Quote word for word from the line holding "Select the 図1 drawing thumbnail" to the last line below, including both, and omit any pictures.

__Pixel coordinate grounding data__.
--------------------

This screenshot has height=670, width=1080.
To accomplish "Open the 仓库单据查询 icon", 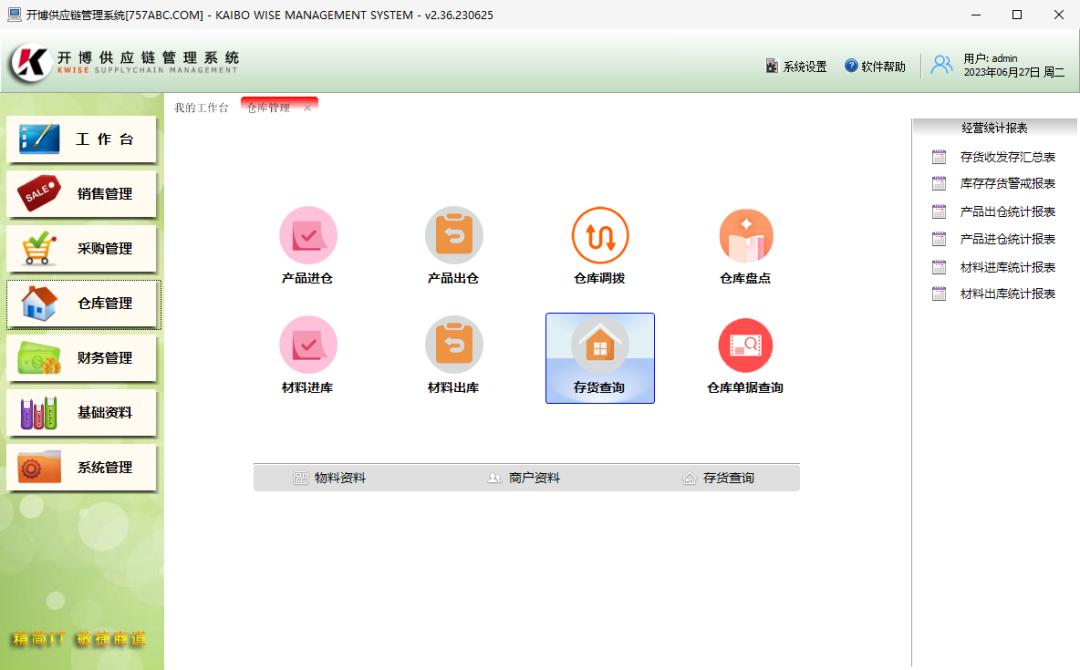I will (746, 346).
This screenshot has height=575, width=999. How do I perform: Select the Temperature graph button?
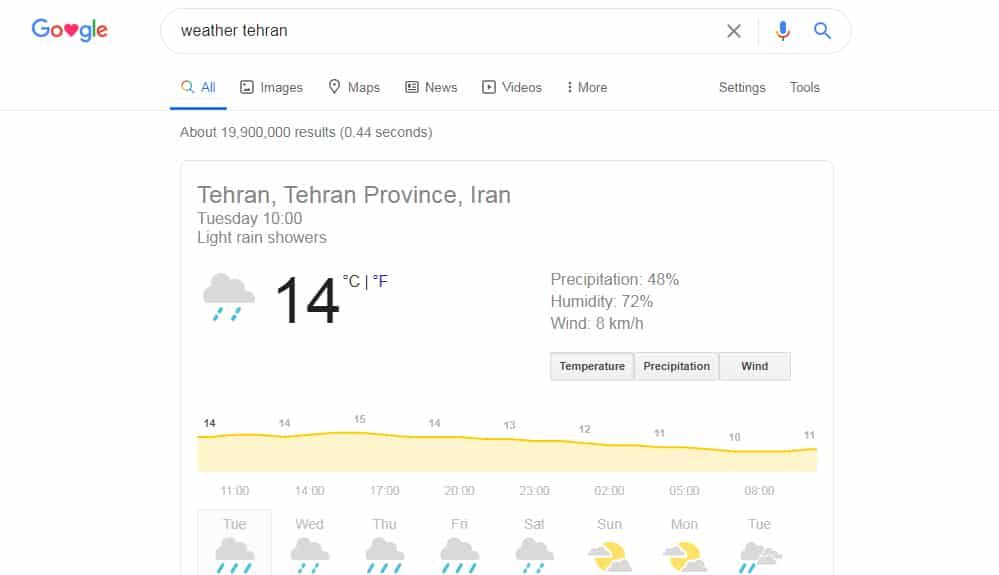point(592,366)
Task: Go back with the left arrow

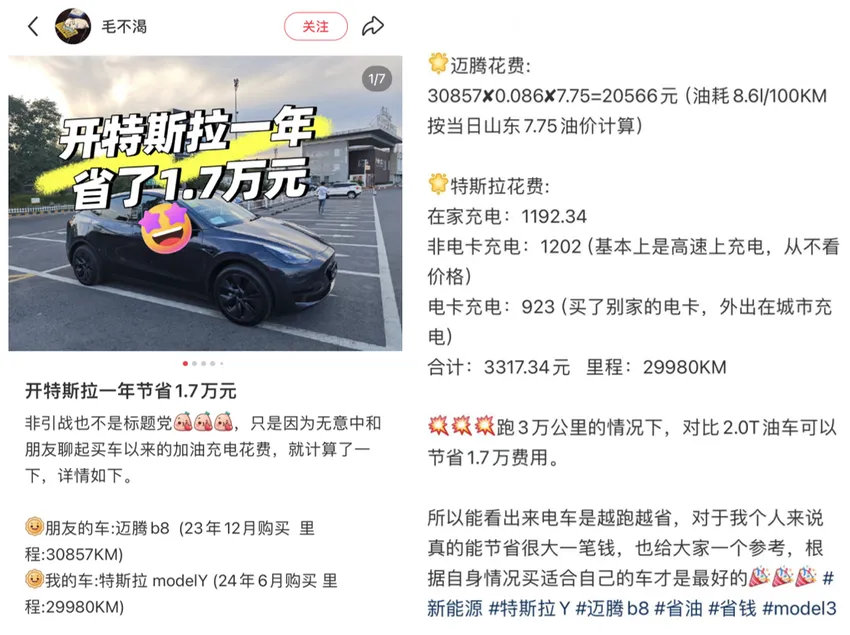Action: tap(33, 26)
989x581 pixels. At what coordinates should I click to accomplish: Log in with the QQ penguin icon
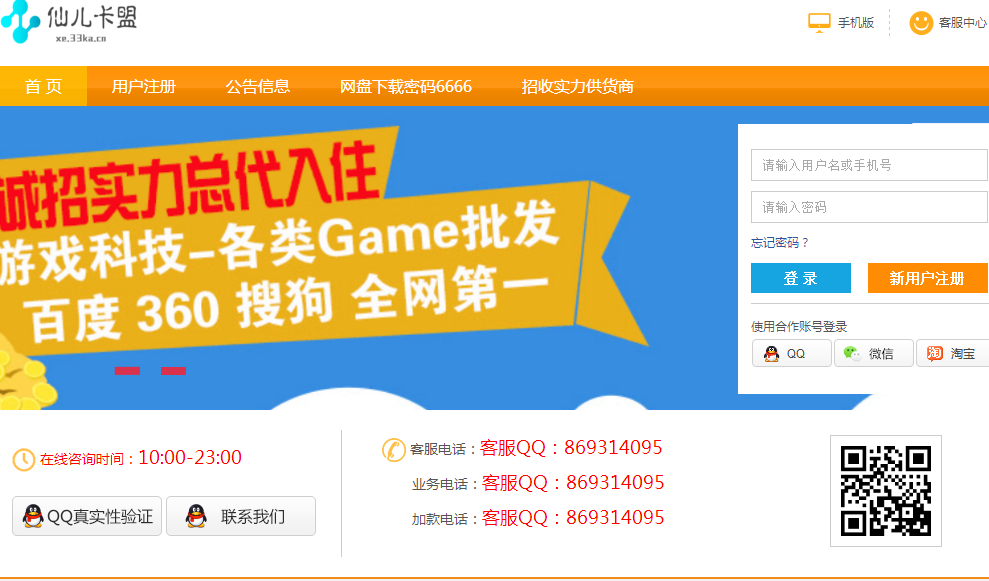click(x=771, y=353)
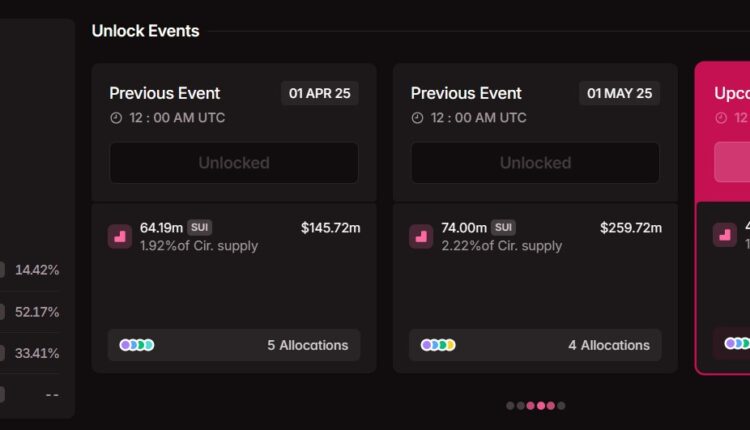Expand the 5 Allocations row
The height and width of the screenshot is (430, 750).
click(x=234, y=345)
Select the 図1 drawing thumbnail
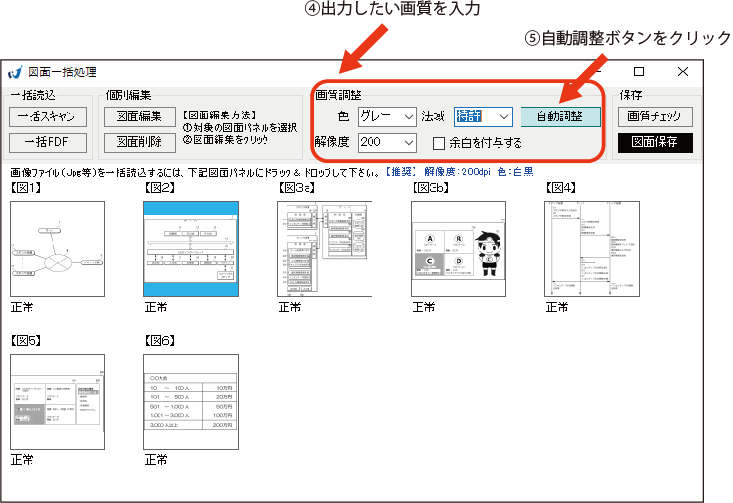Screen dimensions: 733x503 (x=57, y=248)
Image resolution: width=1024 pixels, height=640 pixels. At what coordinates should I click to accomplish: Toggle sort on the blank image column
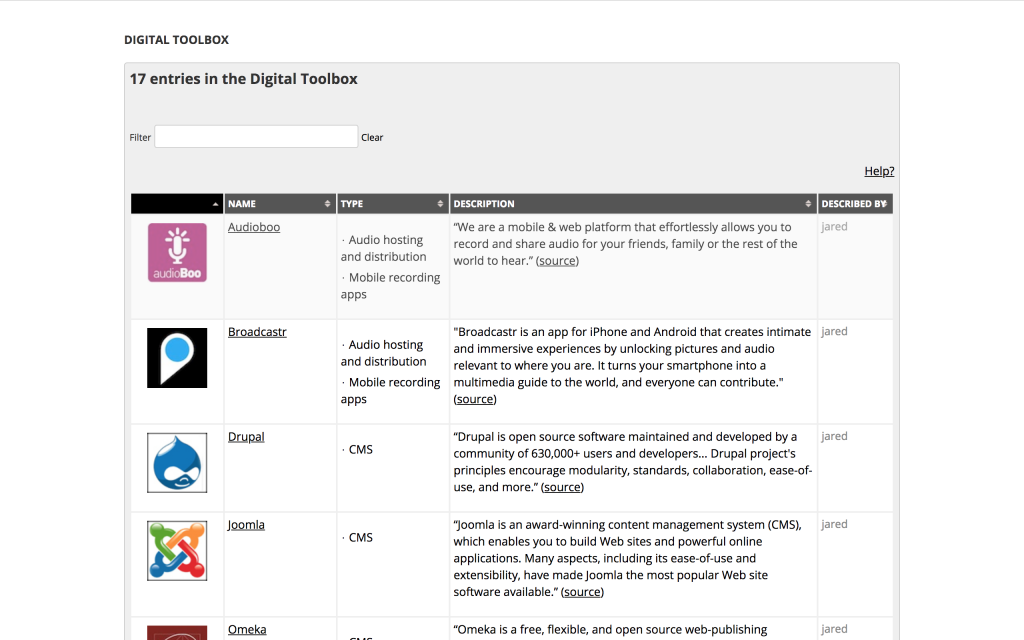tap(177, 204)
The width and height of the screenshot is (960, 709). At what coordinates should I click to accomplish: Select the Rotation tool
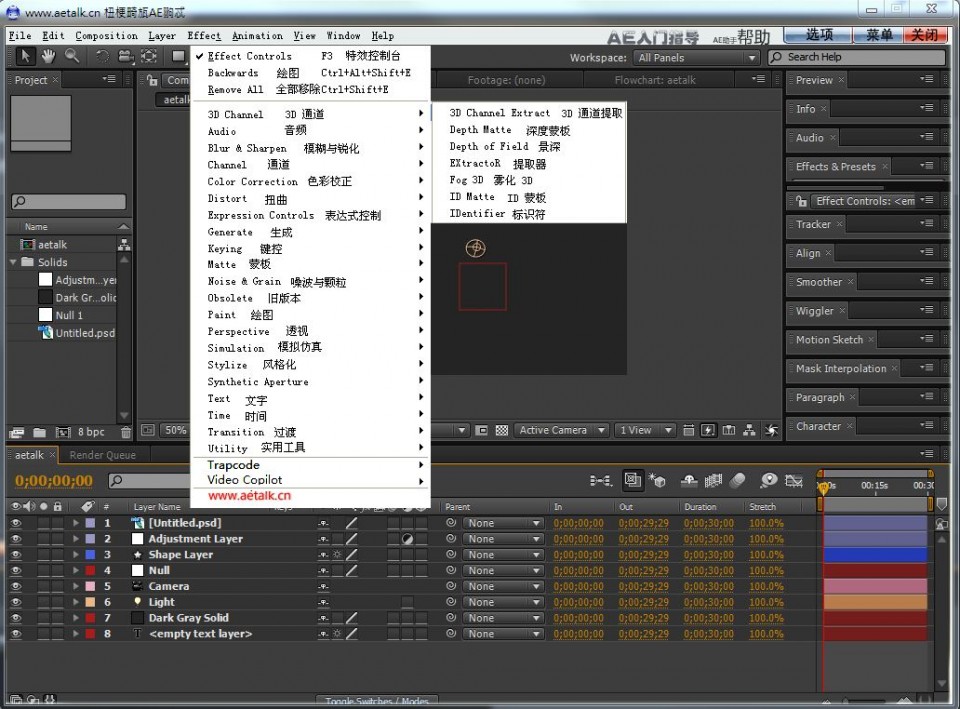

--------------------

__SOLUTION FOR THIS PROBLEM__.
Select the 図1 drawing thumbnail
Screen dimensions: 733x503 (x=57, y=248)
Image resolution: width=1024 pixels, height=640 pixels. At what coordinates should I click to accomplish: Toggle sort on the blank image column
tap(177, 204)
The width and height of the screenshot is (960, 709). At what coordinates should I click to accomplish: Select the Rotation tool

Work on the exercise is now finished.